### Arbeitsauftrag 1
Aktualisiere in den Einträgen alles ab der Zeile mit „Find the location“ bis zum Ende der Einträge, indem du „screenshot“ durch „image“ ersetzt und sonst nichts änderst. Gib nur diese Zeilen wieder und lass die Bilder weg.

### Lesetext
───

S&P 500: Unter der Oberfläche brodelt es

Betrachtet man sich die Wochenperformance beim großen Leitindex S&P 500, so könnte man den Eindruck gewinnen, es liefe gerade eine Erholung gegenüber einem der schwächsten Auftaktmonate seit Langem.

Der Stand zu Wochenschluss: 4500 Punkte, ein Tagesplus von 0,52 Prozent, ein Wochenplus von 1,5 Prozent, seit Jahresanfang ein Minus von 5,57 Prozent und 6,17 Prozent unter dem Allzeithoch.

S&P 500 Chart der letzten Woche

Trotz all der Turbulenzen mit den Dickschiffen der Wall Street (Meta Platforms, Amazon) halten die großen Werte weiterhin den Markt oben, wie die Schautafel des S&P 500 auf Wochensicht zeigt:

S&P 500 große Werte

Der technologielastige Nasdaq befindet sich aber mit minus 13 Prozent weiter im Korrekturmodus, aber durch sein Freitagsplus von 1,58 Prozent auf 14.098 Punkte, war es doch seine beste Handelswoche für das bisherige Börsenjahr. Was schon ein wenig erstaunt, schließlich ging es mit den US-Zinsen speziell am Freitag deutlich nach oben. Der starke US-Arbeitsmarktbericht mit den vielen Revisionen für die Vormonate ließ die Zinsen in den USA auf breiter Front klettern:

2-Jährige 1,316 Prozent
5-jährige 1,775 Prozent
10-Jährige 1,916 Prozent

Damit preist der Anleihemarkt schon mehr als die vier Zinsanhebungen für das Jahr 2022 ein. Hier die aktuellen Erwartungen für dieses Jahr.

Zinserwartungen

Die geringe Differenz zwischen den 10- und 2-jährigen Zinsen (0,60 Prozent) macht aber stutzig. Die Zinskurve versteilt sich nicht, was nichts anderes bedeutet, dass die Anleihemärkte fürchten, die Straffung der Geldpolitik werde zu einer Abkühlung der Konjunktur führen. Was übergeordnet eigentlich so sein muss. Bei aller Freude über einen boomenden Arbeitsmarkt durch US-Präsident Biden bleibt anzumerken, dass der Arbeitsmarkt ein „nachlaufender Indikator“ ist und ein Zinsanstieg von über einem Prozent in 2022 das mit 86 Billionen Dollar verschuldete Amerika hart belasten muss.

───

### Arbeitsauftrag 2
Stimmen diese Aussagen mit dem Text über den S&P 500 überein? Antworte jeweils mit Ja oder Nein und zitiere die entscheidenden Worte aus dem Text wörtlich. (a) Der S&P 500 stand zu Wochenschluss bei 4500 Punkten. (b) Für den Nasdaq war es die schwächste Handelswoche des bisherigen Börsenjahres. (c) Die Differenz zwischen den 10- und 2-jährigen Zinsen liegt bei 0,60 Prozent.

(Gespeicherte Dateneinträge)

───

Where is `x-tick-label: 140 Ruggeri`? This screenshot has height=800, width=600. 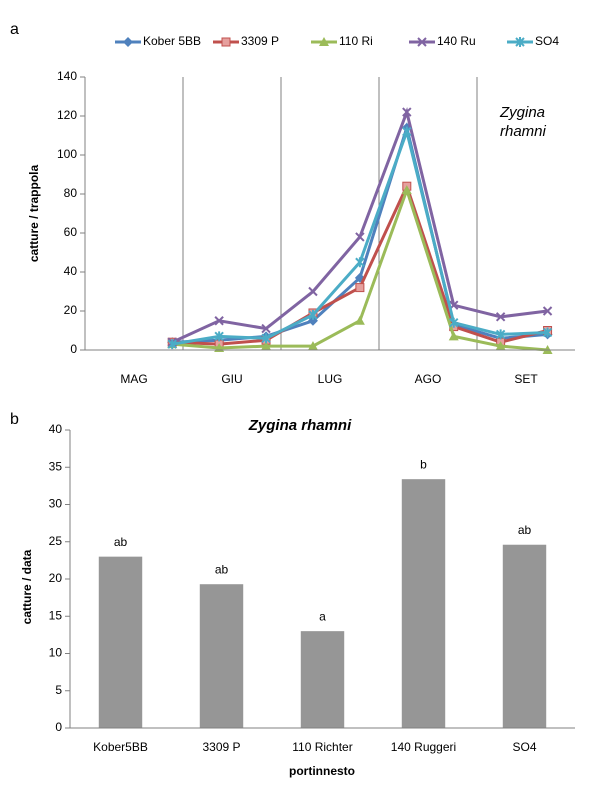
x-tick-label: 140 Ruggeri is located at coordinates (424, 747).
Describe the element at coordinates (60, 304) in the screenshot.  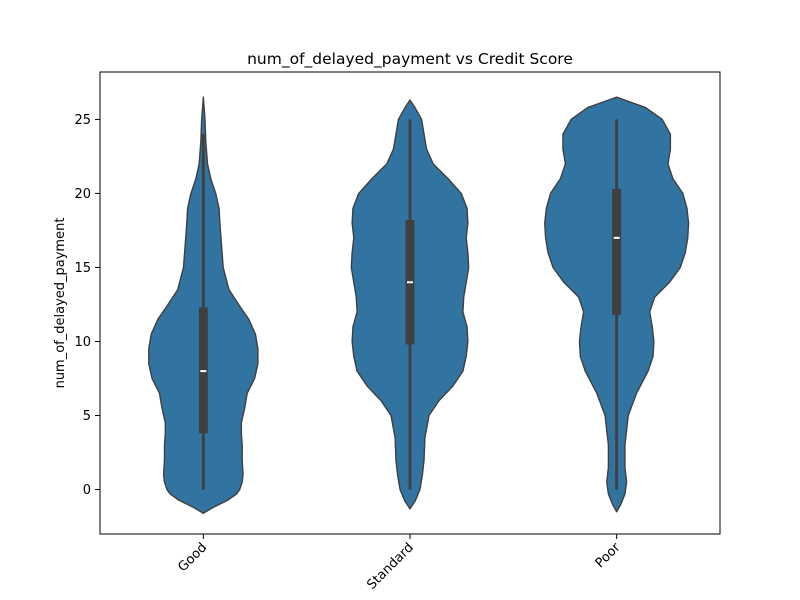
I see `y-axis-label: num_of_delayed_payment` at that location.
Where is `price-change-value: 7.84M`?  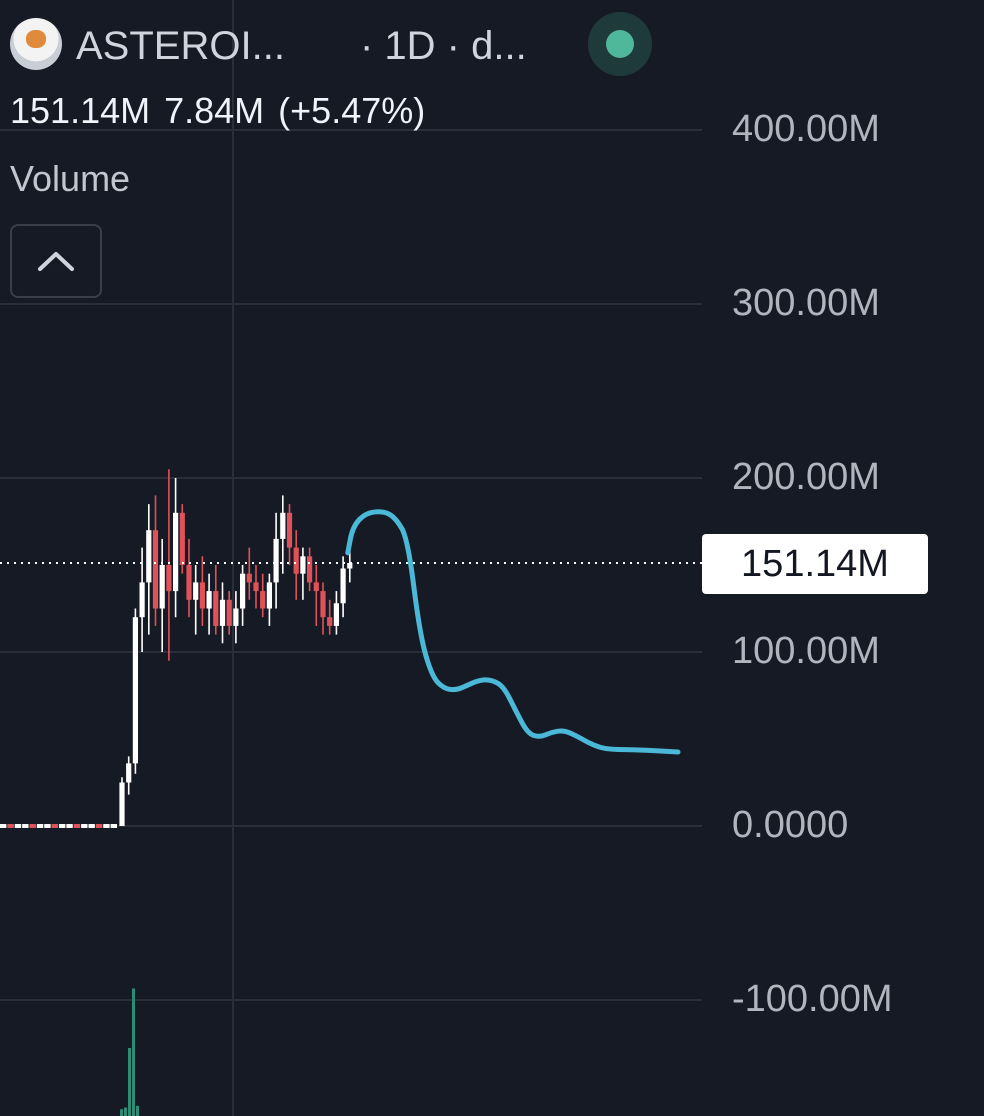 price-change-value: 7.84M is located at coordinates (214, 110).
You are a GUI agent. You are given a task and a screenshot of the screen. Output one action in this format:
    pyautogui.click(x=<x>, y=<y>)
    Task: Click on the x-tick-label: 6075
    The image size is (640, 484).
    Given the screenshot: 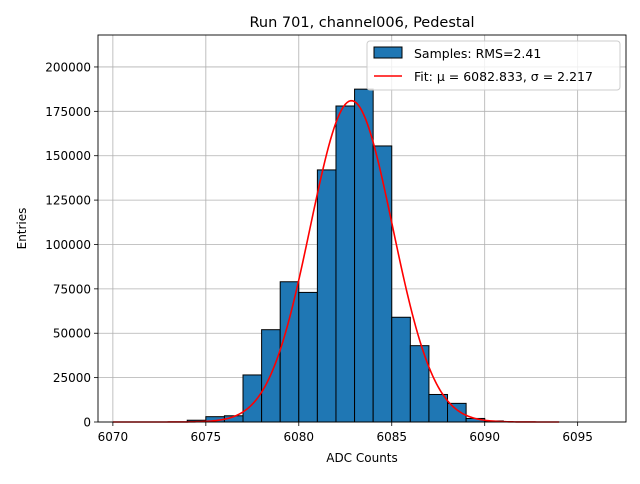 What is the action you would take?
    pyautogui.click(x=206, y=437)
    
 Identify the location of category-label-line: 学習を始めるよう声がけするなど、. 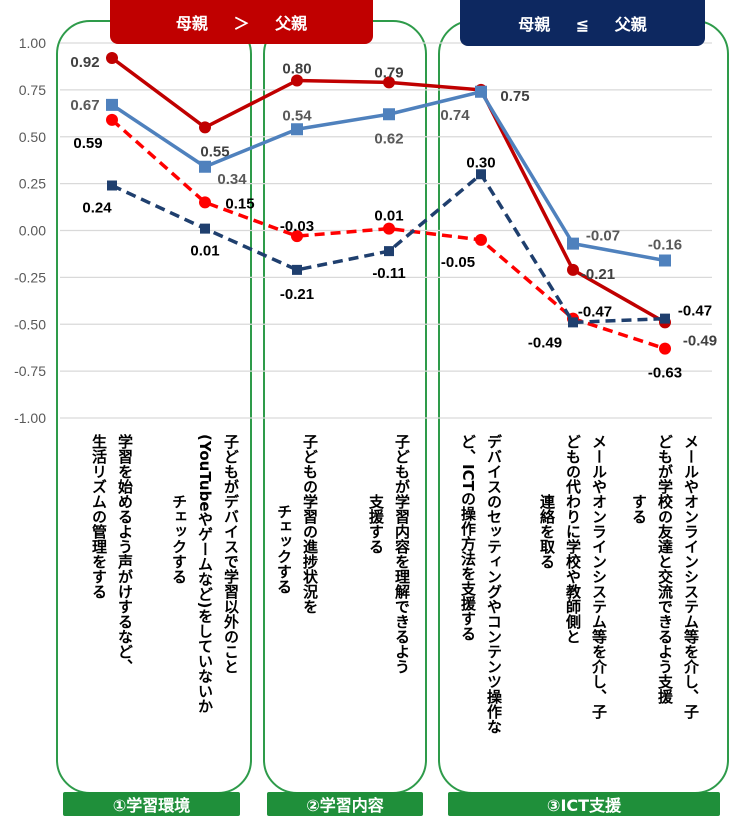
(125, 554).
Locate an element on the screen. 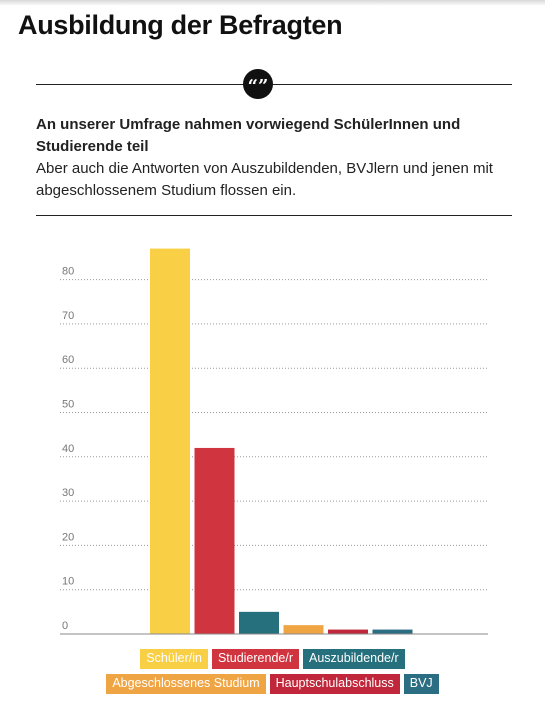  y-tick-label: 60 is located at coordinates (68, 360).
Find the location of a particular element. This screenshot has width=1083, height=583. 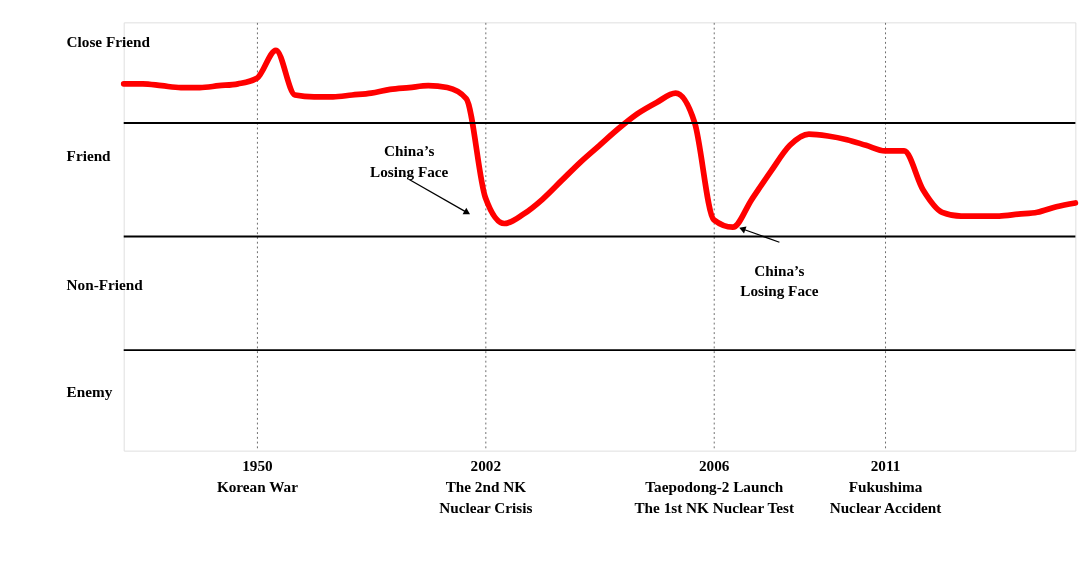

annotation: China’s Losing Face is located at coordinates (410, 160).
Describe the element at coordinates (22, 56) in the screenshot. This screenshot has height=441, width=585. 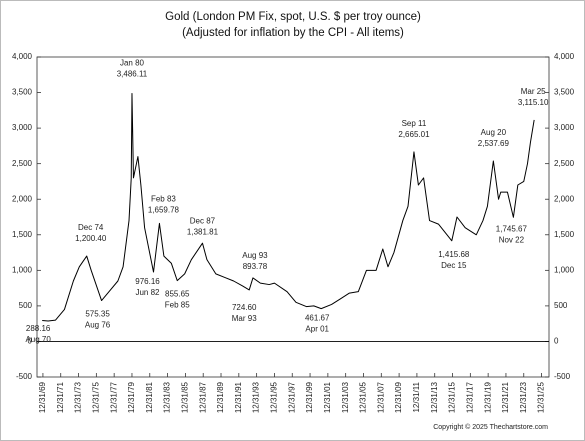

───

### Deine Antwort 1
Find the location of a particular element. This image has width=1083, height=583. 

annotation: China’s Losing Face is located at coordinates (410, 160).
Describe the element at coordinates (22, 56) in the image. This image has height=441, width=585. 

### Deine Antwort 2
(a) Ja: „Der Stand zu Wochenschluss: 4500 Punkte“
(b) Nein: „war es doch seine beste Handelswoche für das bisherige Börsenjahr“
(c) Ja: „Die geringe Differenz zwischen den 10- und 2-jährigen Zinsen (0,60 Prozent)“